• [Supplied entries]
________________________

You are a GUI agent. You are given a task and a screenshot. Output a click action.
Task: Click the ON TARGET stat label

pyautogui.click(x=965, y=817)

________________________

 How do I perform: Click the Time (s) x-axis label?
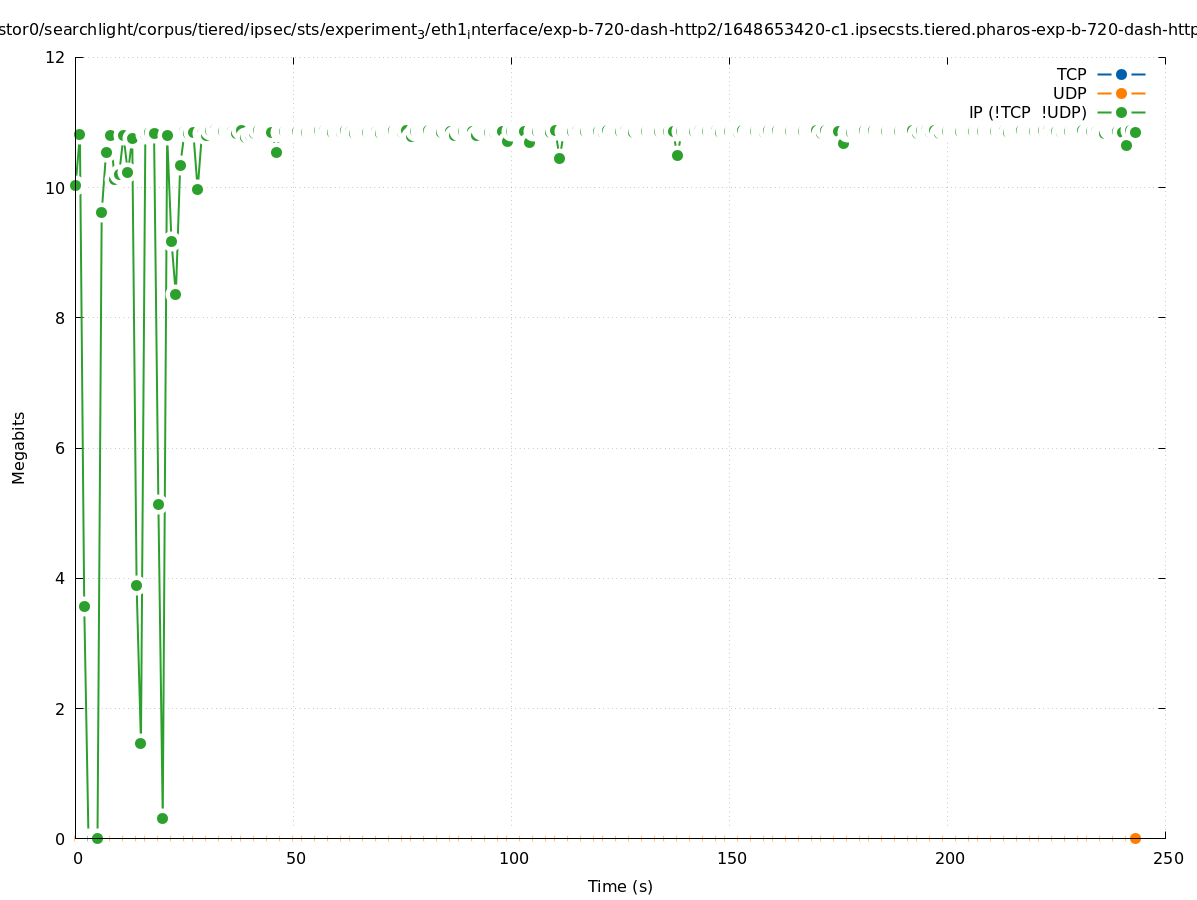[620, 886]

________________________

• [Aim] Arrange the lines from the one containing "You are a GUI" through the one containing "pyautogui.click(x=965, y=817)" as a Markdown table with the columns Line No. and Text. Number each line in order and leave out blank lines.

• [Result of this task]
| Line No. | Text |
|---|---|
| 1 | You are a GUI agent. You are given a task and a screenshot. Output a click action. |
| 2 | Task: Click the ON TARGET stat label |
| 3 | pyautogui.click(x=965, y=817) |